Solved – Why don’t we use importance sampling for one step Q-learning

q-learningreinforcement learning

Why don't we use importance sampling for 1-step Q-learning?

Q-learning is off-policy which means that we generate samples with a different policy than we try to optimize. Thus it should be impossible to estimate the expectation of the return for every state-action pair for the target policy by using samples generated with the behavior policy.

Here is the update rule for 1-step Q-learning:

$Q(s_t,a_t) = Q(s_t,a_t) + \alpha [R_{t+1} + \gamma \max_a{Q(s_{t+1},a) – Q(s_t,a_t)}]$

Here is a link to Sutton's RL book in case you want to look something up.

Best Answer

Here is the one-step Q-learning update rule as you gave it:

\begin{equation}Q(s_t, a_t) = Q(s_t, a_t) + \alpha \left[ R_{t+1} + \gamma \max_a Q(s_{t+1}, a) - Q(s_t, a_t) \right]\end{equation}

That update rule actually matches exactly what the "target policy" (greedy policy in this case) is doing; we update the $Q$ value for the state-action pair for which we've just obtained a new observation ($s_t, a_t$, with the new observation being $R_{t+1}$) under the assumption that we follow up with the greedy / target policy immediately afterwards (resulting in $\max_a Q(s_{t+1}, a)$). In this equation, the only action that we may not have taken according to the target policy is the action $a_t$, but that's fine because precisely that same action is the one for which we're updating the $Q$-value.
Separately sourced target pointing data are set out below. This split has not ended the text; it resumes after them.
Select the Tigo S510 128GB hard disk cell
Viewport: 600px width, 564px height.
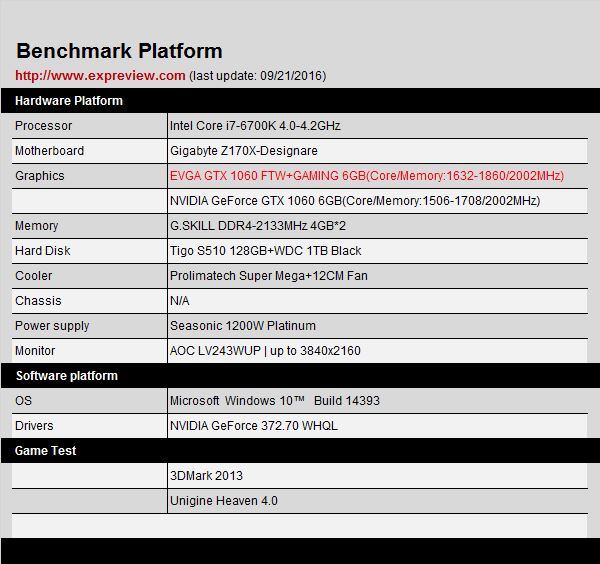(266, 251)
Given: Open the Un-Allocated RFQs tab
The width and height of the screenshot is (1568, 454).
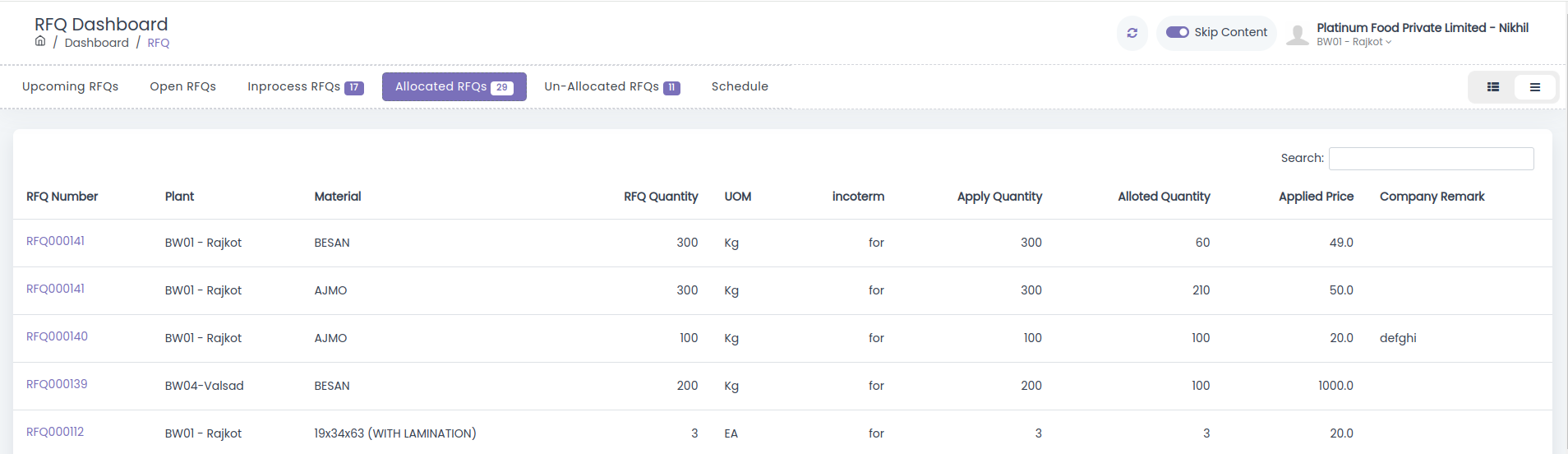Looking at the screenshot, I should pyautogui.click(x=611, y=86).
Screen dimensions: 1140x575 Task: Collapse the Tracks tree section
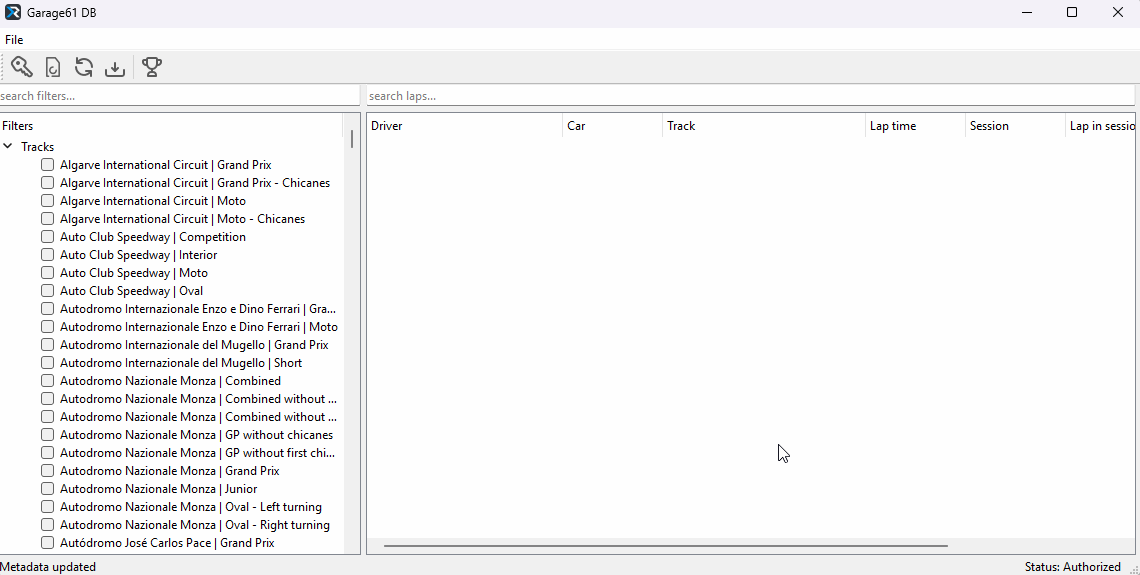(8, 147)
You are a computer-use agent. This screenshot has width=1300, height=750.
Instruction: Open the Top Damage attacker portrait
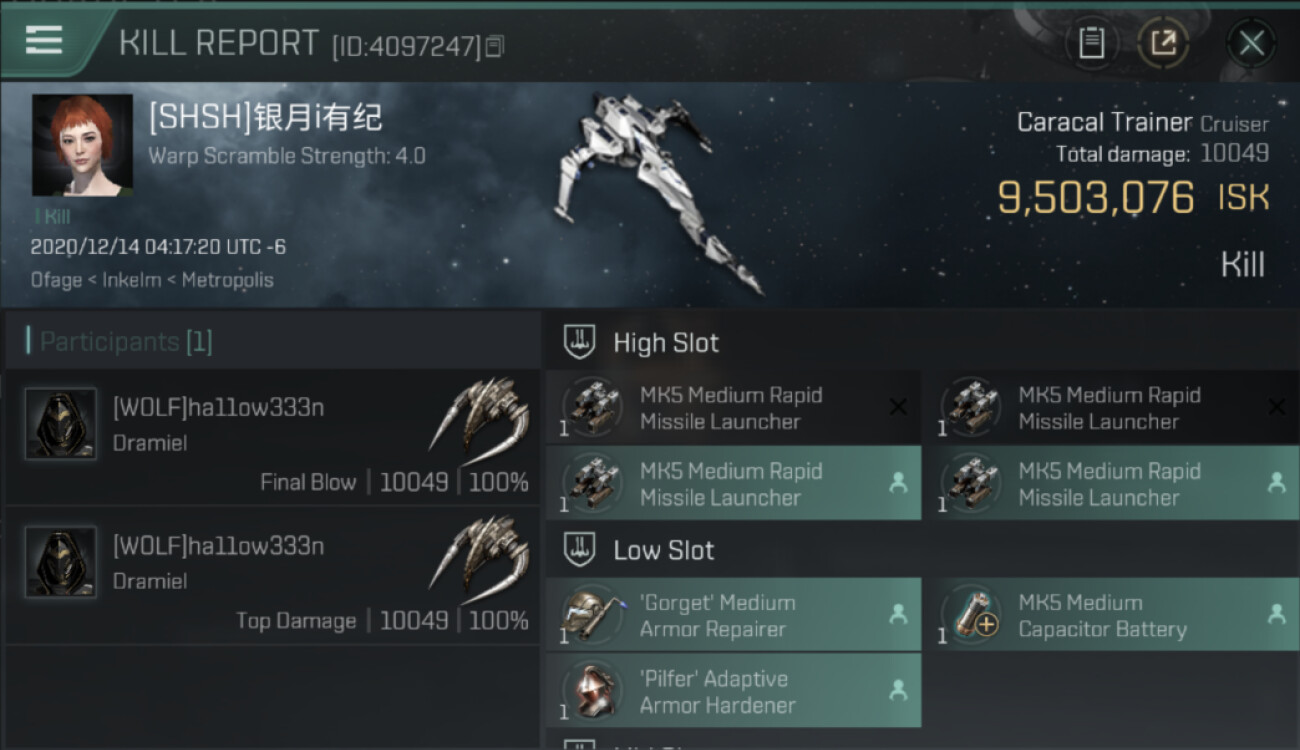61,563
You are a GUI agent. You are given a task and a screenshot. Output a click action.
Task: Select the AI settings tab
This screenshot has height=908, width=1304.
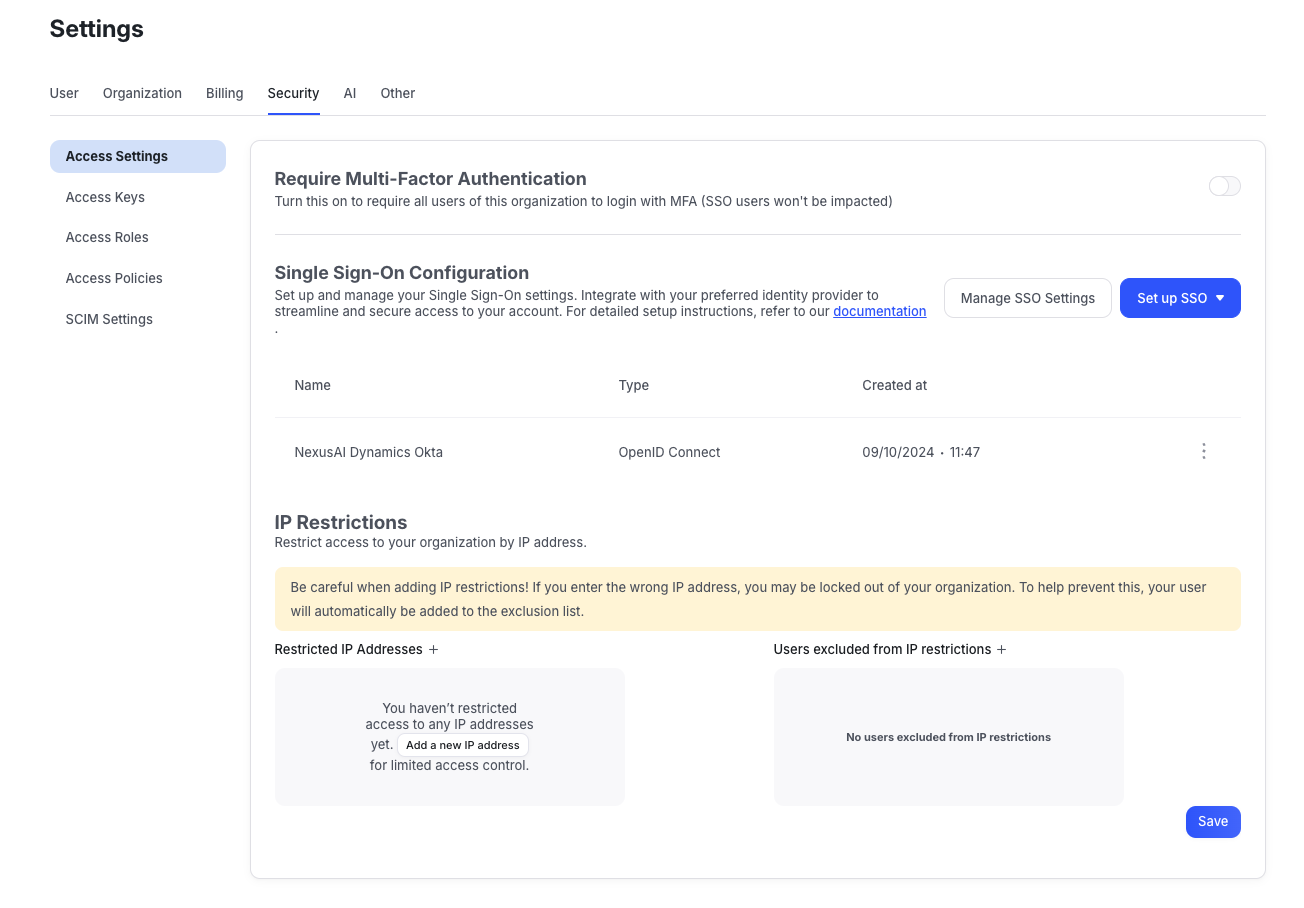pos(350,93)
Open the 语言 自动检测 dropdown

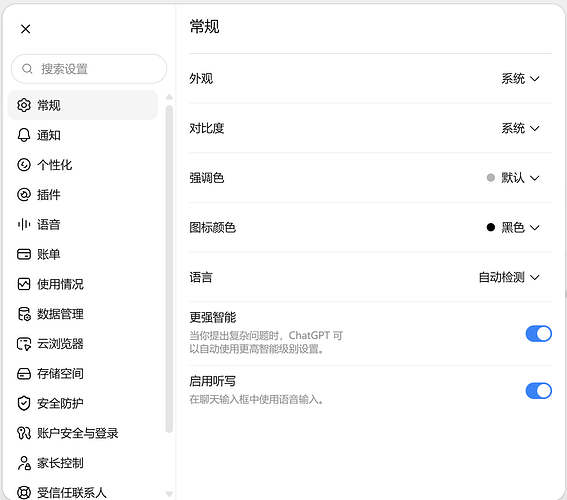509,277

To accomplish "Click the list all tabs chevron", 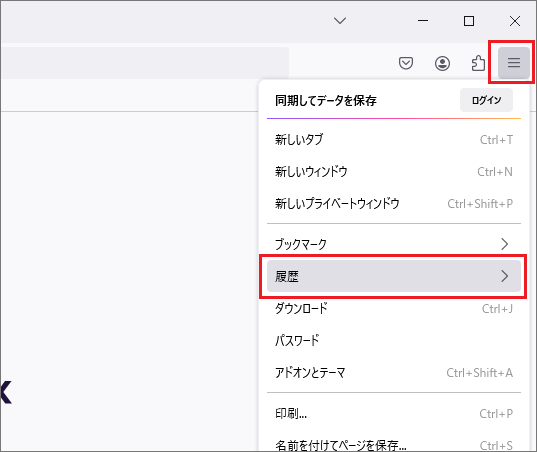I will click(340, 21).
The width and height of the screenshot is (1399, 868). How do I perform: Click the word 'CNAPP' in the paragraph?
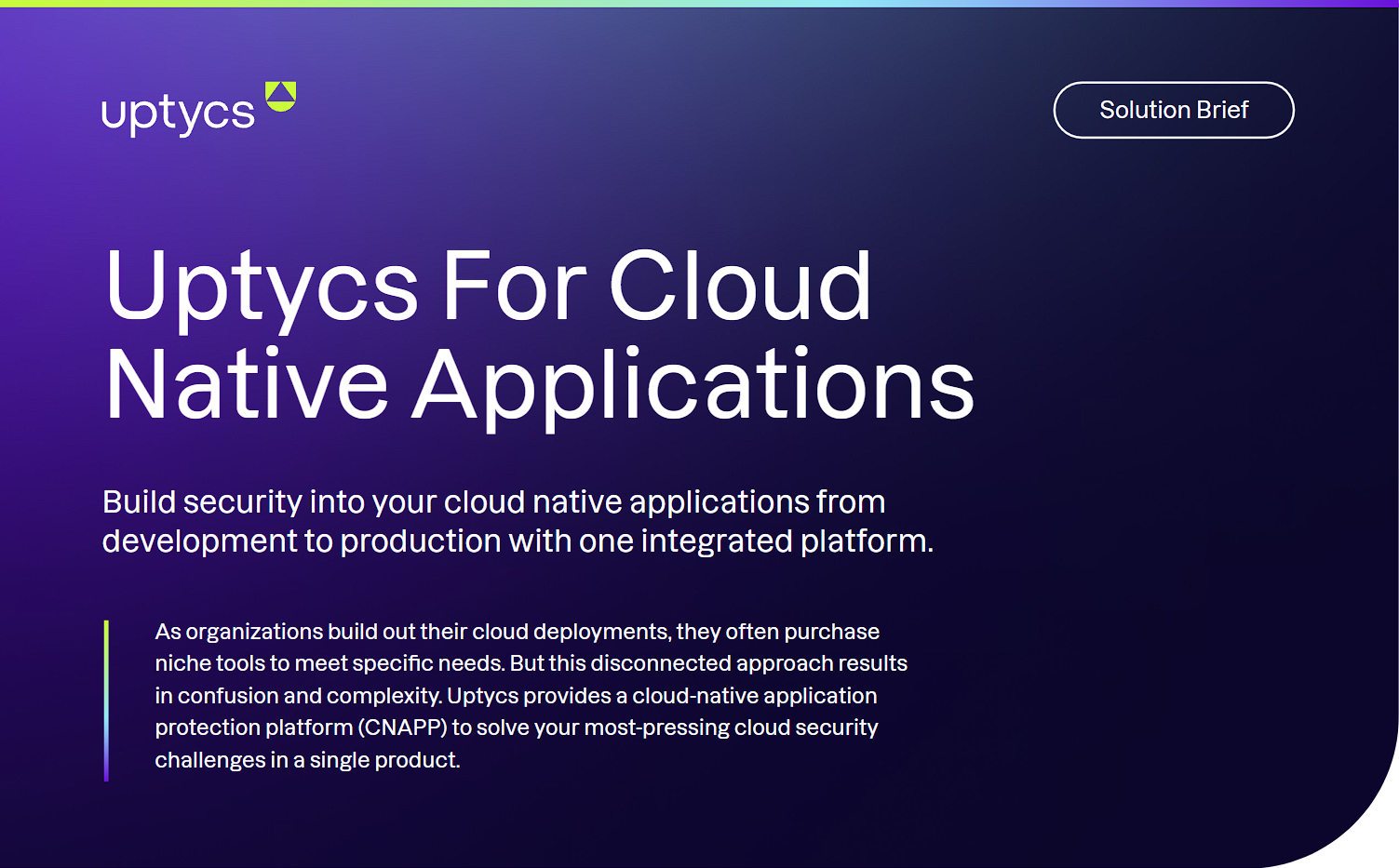coord(406,728)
Now suppose that we try writing a multi-step (or two-step) update rule naively, without importance sampling. That would look as follows:

\begin{equation}Q(s_t, a_t) = Q(s_t, a_t) + \alpha \left[ R_{t+1} + \gamma R_{t+2} + \gamma^2 \max_a Q(s_{t+2}, a) - Q(s_t, a_t) \right]\end{equation}

This update rule assumes that our behaviour policy (typically something like $\epsilon$-greedy) was used to select another action $a_{t+1}$, resulting in an additional reward observation $R_{t+2}$ and state $s_{t+2}$. In this update rule, we suddenly have a problem for off-policy learning, because our update rule uses a reward $R_{t+2}$ that is the result of an action $a_{t+1}$ which our target policy may not have selected, and it's a different action ($a_t$) for which we're actually updating the $Q$-value. Using information from "incorrect" actions is fine if it's only used to update $Q$-values for those same "incorrect" actions, but it's not fine if we're using it to update $Q$-values for a different ("correct") action (an action that would also have been selected by the greedy / target policy).